The association between subclinical atrial fibrillation (SCAF) and heart failure (HF) remains uncertain despite the established link between HF and clinical atrial fibrillation. A secondary analysis of the ARTESiA (Apixaban for the Reduction of Thromboembolism in Patients with Device-Detected Subclinical Atrial Fibrillation) trial evaluated HF event rates and their relationship with SCAF characteristics in patients with device-detected arrhythmia.

The study, published in the European Journal of Heart Failure, included 3,986 patients from ARTESiA, which compared apixaban with aspirin for stroke prevention in individuals with SCAF episodes lasting 24 hours or less. Baseline episode frequency and duration were examined in relation to HF hospitalization or HF-related death. Progression of SCAF was defined as the occurrence of episodes exceeding 24 hours or transition to clinical atrial fibrillation (AF). This progression variable was incorporated as a time-dependent factor in the analysis.
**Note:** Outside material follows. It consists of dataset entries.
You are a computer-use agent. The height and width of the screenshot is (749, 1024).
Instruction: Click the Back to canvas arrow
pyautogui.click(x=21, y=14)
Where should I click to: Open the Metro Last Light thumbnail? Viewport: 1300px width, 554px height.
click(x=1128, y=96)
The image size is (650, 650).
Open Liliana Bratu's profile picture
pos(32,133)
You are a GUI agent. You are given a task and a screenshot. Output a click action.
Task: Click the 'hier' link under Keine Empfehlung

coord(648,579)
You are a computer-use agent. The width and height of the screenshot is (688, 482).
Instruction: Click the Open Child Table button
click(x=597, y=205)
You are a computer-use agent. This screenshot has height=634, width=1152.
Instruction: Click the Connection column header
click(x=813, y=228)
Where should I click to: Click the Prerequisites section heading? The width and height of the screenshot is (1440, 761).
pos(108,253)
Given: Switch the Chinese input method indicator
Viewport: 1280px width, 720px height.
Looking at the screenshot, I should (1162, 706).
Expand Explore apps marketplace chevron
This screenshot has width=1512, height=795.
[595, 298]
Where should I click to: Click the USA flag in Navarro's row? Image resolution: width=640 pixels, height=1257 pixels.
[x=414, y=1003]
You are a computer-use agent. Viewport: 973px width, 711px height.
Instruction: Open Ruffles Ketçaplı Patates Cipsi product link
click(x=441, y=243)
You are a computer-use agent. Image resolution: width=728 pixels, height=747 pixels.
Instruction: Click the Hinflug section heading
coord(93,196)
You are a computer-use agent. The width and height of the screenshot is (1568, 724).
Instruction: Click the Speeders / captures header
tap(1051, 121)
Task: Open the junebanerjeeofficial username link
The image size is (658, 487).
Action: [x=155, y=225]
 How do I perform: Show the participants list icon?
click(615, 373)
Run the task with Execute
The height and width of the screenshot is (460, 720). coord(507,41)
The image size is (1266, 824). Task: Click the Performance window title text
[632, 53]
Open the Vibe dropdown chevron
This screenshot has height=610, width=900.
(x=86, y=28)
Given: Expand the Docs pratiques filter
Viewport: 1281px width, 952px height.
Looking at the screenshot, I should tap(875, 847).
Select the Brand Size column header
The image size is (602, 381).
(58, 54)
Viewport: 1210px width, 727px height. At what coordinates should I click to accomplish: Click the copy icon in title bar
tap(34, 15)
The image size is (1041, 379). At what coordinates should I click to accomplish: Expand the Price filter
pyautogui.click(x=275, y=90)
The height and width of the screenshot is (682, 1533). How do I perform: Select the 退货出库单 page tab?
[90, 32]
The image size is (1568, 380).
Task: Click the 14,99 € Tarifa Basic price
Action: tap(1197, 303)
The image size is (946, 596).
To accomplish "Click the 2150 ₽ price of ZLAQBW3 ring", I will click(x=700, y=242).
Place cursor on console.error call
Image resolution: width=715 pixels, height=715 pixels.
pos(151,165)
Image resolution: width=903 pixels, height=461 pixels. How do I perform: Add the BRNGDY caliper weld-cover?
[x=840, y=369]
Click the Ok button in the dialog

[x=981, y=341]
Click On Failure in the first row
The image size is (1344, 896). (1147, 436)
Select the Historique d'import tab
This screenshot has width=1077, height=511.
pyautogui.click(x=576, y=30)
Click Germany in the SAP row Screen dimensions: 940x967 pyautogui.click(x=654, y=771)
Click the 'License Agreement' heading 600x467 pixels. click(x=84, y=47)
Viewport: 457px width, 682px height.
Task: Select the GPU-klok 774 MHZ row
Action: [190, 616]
During a mean follow-up of 4.1 ± 1.7 years, SCAF progression occurred in 1,244 patients, representing 31% of the cohort. HF hospitalization or HF-related death was recorded in 515 patients, corresponding to 13% of the population and an incidence rate of 3.3 events per 100 person-years, with a 95% confidence interval (CI) of 3.1 to 3.6. Among these outcomes, 172 HF-related events occurred after documented progression of SCAF, with a rate of 7.2 events per 100 person-years (95% CI 6.2 to 8.3).

Progression of SCAF was identified as an independent risk factor for HF hospitalization or HF-related death, with a hazard ratio of 2.72 (95% CI 2.24 to 3.31). In contrast, episodes limited to 24 hours or less did not show an association with HF events.

HF-related outcomes were observed frequently during follow-up. Risk differed according to progression to longer SCAF episodes or clinical AF.